It has long been recognized that covariate adjustment can increase precision in randomized experiments, even when it is not strictly necessary. Adjustment is often straightforward when a discrete covariate partitions the sample into a handful of strata, but becomes more involved with even a single continuous covariate such as age. As randomized experiments remain a gold standard for scientific inquiry, and the information age facilitates a massive collection of baseline information, the longstanding problem of if and how to adjust for covariates is likely to engage investigators for the foreseeable future.
In the locally efficient estimation approach introduced for general coarsened data structures by James Robins and collaborators, one first fits a relatively small working model, often with maximum likelihood, giving a nuisance parameter fit in an estimating equation for the parameter of interest. The usual advertisement is that the estimator will be asymptotically efficient if the working model is correct, but otherwise will still be consistent and asymptotically Gaussian.

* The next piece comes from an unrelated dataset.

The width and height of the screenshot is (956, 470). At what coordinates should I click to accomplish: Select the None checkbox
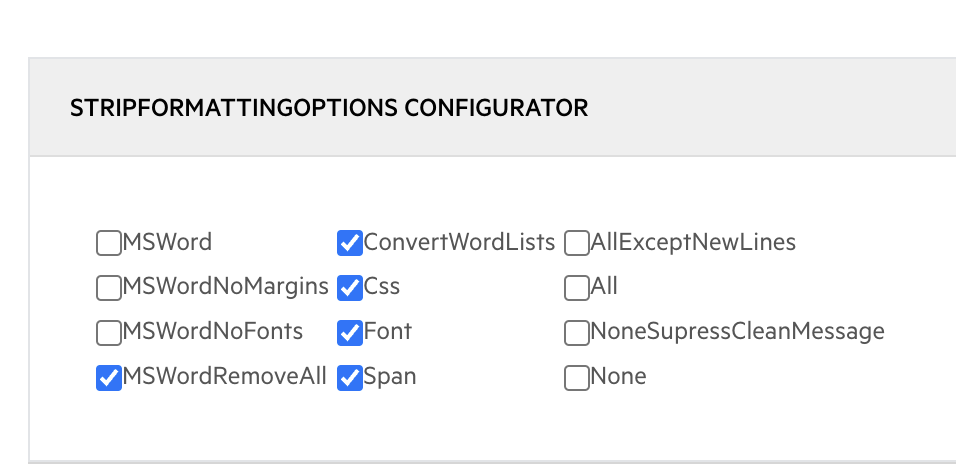pos(576,378)
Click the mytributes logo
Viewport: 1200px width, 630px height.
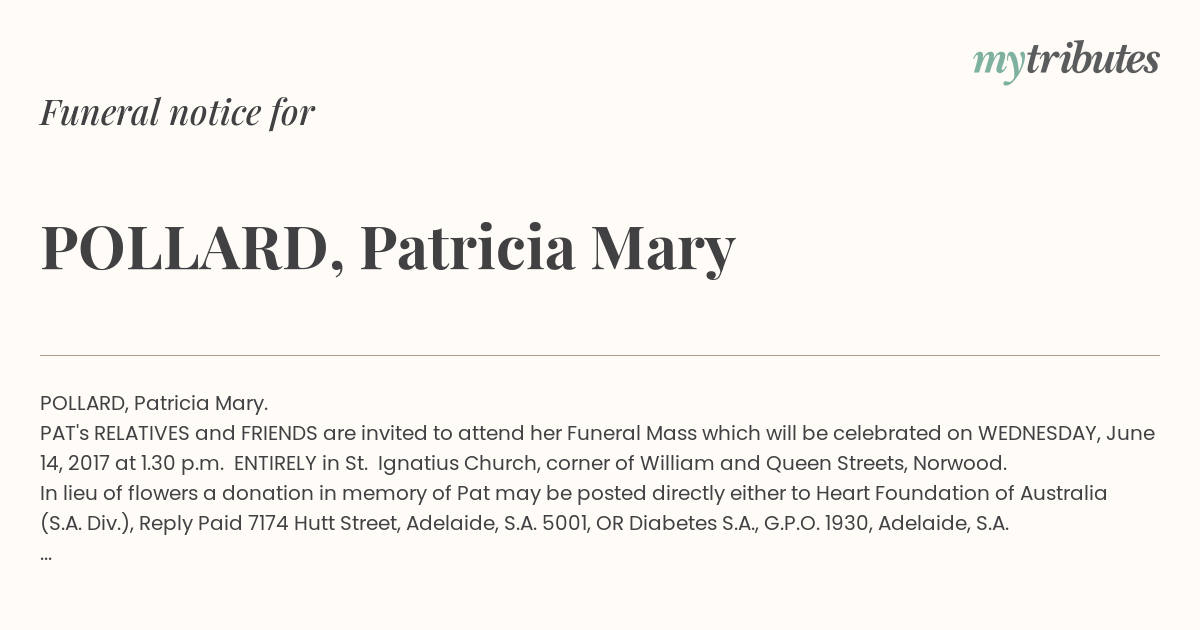1066,61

However, by applying standard likelihood-based fits to misspecified working models in covariate adjustment problems, one can poorly estimate the parameter of interest. We propose a new method, empirical efficiency maximization, to optimize the working model fit for the resulting parameter estimate.
In addition to the randomized experiment setting, we show how our covariate adjustment procedure can be used in survival analysis applications. Numerical asymptotic efficiency calculations demonstrate gains relative to standard locally efficient estimators.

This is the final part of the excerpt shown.